Methods: This was a prospective observational study of patients 2-18 years old who develop an IAA following perforated appendicitis from September 2017 to June 2019. Demographics, information on the initial hospital stay, and abscess characteristics were recorded. Outcomes including drain placement, length of stay (LOS), readmission rates, and length of antibiotic course were compared between patients with a small or large abscess. Continuous data are reported in medians with intra-quartile ranges and categorical data in proportions. Analysis was performed in STATA®; p <0.05 was significant.

Results: Thirty patients were included. The median age was 10.6 years (7, 11.7), with 60% of the population male and 60% white. The median duration of symptoms prior to diagnosis of appendicitis was 3 days (2, 6). The median time to full oral intake post-operatively was 3 days (2, 4), with an initial LOS of 4.6 days (3.2, 8.2). Thirteen patients (43%) were diagnosed with an intra-abdominal abscess while still inpatient, and 17 (57%) were readmitted for an abscess diagnosed at a later date. The median abscess size was 28.4cm2 (12, 55). For patients diagnosed with abscess after discharge, the median time to readmission was 6.4 days (4, 9.4). Computed tomography (CT) alone was used for diagnosis in 16 patients (53%), ultrasound (US) in 3 (10%) and both US and CT in 10 (33%). Of the entire study cohort, twenty patients (67%) had a drain placed for abscess management.

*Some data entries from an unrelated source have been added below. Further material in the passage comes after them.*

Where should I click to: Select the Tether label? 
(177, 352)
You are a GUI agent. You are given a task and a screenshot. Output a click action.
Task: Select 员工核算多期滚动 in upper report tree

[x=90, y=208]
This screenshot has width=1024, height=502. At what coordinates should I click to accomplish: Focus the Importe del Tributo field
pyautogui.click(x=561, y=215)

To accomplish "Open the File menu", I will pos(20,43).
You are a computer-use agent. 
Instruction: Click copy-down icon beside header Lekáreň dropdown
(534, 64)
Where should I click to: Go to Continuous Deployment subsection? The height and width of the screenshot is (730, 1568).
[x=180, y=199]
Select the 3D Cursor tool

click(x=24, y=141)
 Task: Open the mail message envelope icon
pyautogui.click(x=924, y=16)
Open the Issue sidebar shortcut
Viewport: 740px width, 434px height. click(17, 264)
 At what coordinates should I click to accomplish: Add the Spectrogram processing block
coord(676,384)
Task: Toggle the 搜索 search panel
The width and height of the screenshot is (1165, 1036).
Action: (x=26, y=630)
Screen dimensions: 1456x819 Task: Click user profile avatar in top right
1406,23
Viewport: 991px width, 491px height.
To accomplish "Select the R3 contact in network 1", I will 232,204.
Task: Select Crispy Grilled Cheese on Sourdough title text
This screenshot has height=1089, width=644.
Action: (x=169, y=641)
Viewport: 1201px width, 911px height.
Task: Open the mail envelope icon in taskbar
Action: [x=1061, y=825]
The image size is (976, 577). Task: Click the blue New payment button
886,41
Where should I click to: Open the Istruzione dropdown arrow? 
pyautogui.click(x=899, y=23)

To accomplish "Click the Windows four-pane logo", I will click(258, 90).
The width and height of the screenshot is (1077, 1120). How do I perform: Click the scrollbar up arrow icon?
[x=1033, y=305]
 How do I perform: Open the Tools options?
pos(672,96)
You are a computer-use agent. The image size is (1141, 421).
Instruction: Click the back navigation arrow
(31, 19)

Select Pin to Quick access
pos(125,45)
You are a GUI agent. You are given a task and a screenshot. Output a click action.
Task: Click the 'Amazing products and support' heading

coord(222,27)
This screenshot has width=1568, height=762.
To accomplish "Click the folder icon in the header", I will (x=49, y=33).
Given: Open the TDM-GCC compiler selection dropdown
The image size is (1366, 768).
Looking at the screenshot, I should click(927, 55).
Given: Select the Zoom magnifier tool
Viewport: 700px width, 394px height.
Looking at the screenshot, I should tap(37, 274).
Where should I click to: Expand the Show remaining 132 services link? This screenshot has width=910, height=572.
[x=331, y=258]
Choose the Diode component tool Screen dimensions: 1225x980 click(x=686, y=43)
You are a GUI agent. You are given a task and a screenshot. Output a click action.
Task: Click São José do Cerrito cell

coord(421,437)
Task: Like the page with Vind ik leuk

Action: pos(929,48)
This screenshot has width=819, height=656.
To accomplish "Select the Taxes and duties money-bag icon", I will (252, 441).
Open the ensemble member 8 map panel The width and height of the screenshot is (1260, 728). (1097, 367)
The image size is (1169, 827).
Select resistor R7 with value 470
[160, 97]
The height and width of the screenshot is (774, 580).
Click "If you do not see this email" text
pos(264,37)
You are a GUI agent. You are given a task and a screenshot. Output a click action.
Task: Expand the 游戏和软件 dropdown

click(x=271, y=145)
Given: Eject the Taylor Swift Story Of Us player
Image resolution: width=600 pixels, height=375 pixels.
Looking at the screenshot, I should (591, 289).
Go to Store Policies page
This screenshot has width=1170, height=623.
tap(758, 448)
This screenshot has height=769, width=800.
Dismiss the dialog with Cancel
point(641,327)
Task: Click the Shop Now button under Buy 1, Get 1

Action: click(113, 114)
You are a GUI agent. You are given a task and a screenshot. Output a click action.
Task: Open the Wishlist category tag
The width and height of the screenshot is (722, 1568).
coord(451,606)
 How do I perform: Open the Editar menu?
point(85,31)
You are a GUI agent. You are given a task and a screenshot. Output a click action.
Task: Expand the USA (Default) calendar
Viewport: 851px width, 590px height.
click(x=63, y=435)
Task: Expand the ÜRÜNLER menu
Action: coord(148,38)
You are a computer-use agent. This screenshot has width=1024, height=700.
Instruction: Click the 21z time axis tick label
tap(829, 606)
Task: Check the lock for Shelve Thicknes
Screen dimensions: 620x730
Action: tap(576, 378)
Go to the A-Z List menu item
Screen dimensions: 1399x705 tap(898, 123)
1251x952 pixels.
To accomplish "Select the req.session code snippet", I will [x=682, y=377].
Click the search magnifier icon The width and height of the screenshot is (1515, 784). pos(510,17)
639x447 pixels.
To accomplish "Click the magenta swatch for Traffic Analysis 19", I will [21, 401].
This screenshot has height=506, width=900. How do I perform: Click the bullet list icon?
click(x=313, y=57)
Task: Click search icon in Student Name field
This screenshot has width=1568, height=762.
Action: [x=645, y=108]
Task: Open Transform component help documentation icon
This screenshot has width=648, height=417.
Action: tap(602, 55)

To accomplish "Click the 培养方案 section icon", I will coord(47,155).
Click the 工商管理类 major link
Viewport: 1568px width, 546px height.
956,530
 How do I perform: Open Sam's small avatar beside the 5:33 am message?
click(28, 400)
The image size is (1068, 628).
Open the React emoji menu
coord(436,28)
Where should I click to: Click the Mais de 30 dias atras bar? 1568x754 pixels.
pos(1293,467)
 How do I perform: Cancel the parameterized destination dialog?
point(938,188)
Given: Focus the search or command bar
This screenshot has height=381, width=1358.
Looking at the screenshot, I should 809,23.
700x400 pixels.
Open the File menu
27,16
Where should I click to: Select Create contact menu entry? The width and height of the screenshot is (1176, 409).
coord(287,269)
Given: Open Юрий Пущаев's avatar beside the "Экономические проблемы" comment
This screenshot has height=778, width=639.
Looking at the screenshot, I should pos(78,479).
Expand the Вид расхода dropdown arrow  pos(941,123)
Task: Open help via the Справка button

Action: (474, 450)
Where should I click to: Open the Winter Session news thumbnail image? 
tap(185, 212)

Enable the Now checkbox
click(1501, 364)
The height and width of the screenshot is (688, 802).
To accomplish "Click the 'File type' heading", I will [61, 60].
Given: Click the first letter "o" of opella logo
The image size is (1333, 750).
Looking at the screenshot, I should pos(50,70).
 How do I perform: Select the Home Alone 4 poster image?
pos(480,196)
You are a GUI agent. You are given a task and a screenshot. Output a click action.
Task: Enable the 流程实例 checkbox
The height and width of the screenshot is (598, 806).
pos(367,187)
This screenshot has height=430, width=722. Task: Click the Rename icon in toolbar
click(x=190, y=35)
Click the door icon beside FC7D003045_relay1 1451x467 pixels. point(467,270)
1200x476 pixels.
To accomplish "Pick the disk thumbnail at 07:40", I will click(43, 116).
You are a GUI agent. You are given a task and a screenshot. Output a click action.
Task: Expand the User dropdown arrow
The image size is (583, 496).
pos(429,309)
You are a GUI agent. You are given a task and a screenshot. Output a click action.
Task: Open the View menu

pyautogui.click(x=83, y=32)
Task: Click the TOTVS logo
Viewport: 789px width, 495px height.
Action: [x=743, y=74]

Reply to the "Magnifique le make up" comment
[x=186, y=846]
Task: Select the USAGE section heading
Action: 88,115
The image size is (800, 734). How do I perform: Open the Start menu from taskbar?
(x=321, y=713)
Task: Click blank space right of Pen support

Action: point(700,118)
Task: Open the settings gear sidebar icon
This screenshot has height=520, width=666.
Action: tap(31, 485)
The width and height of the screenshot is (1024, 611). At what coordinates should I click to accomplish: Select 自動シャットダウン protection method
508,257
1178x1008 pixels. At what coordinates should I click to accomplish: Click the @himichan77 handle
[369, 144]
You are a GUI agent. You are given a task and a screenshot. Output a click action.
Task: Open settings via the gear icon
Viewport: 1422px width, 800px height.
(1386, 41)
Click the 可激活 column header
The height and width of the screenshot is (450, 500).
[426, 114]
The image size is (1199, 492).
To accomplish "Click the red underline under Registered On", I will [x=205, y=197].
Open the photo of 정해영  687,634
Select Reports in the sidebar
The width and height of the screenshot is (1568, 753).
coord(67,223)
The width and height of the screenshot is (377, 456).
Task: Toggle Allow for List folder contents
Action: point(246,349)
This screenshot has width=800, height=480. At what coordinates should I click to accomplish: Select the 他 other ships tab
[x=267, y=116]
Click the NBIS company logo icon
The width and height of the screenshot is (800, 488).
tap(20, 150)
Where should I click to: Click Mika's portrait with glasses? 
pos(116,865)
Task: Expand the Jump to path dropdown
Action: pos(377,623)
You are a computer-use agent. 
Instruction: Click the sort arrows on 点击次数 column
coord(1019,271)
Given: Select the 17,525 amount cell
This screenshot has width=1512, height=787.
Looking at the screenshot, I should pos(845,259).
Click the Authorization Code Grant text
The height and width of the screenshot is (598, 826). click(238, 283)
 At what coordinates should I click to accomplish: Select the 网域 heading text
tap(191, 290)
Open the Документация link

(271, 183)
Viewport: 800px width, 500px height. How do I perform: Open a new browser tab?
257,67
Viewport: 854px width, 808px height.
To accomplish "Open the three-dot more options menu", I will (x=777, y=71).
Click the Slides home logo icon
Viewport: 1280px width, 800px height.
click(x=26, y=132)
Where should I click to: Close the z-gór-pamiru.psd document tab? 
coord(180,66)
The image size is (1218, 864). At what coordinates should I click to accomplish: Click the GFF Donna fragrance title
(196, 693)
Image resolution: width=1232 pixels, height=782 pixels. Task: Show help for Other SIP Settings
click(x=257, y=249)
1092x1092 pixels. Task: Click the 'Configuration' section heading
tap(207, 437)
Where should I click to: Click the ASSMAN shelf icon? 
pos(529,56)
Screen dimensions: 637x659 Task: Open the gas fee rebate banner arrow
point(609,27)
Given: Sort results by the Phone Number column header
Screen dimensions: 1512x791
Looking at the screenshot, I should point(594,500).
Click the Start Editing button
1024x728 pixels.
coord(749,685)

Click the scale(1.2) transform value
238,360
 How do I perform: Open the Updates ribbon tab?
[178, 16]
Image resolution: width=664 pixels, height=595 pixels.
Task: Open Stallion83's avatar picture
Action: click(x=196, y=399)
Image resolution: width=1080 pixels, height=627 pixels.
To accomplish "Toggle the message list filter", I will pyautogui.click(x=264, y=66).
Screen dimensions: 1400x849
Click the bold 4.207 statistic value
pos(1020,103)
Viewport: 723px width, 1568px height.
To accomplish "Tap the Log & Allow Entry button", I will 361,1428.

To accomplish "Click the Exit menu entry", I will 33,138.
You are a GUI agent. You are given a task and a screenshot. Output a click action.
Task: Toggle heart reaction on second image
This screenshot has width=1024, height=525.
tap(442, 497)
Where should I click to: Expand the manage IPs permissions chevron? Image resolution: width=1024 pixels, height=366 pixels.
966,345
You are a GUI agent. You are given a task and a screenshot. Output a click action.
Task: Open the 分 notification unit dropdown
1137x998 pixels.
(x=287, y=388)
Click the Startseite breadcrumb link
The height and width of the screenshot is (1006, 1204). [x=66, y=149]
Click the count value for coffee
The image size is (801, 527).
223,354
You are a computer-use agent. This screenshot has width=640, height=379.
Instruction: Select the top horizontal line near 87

After algorithm implementation, 95% (n=19) of patients with a large abscess had aspiration (16 also had a drain placed) at time of diagnosis compared to 30% (n=3) of patients with a small abscess (p<0.001). LOS following abscess diagnosis (4.5 vs 5, p=0.76), total days of antibiotics (21 vs 19, p=0.54), readmission rate after the initial hospitalization (60% vs 55%, p=0.79), and number of healthcare visits (2.6 vs 2.4, p=0.58) were the same between groups, respectively. One patient with a small abscess (not drained) required a re-operation for a small bowel obstruction from adhesions; one patient with a large abscess treated with drainage was readmitted a second time for abscess recurrence and was treated with antibiotics alone.

Conclusion: Patients who develop a small abscess after perforated appendicitis do not routinely need intervention. They have a similar LOS, antibiotic course, and number of healthcare visits as those with a large abscess, validating our algorithm to avoid drain placement in these patients.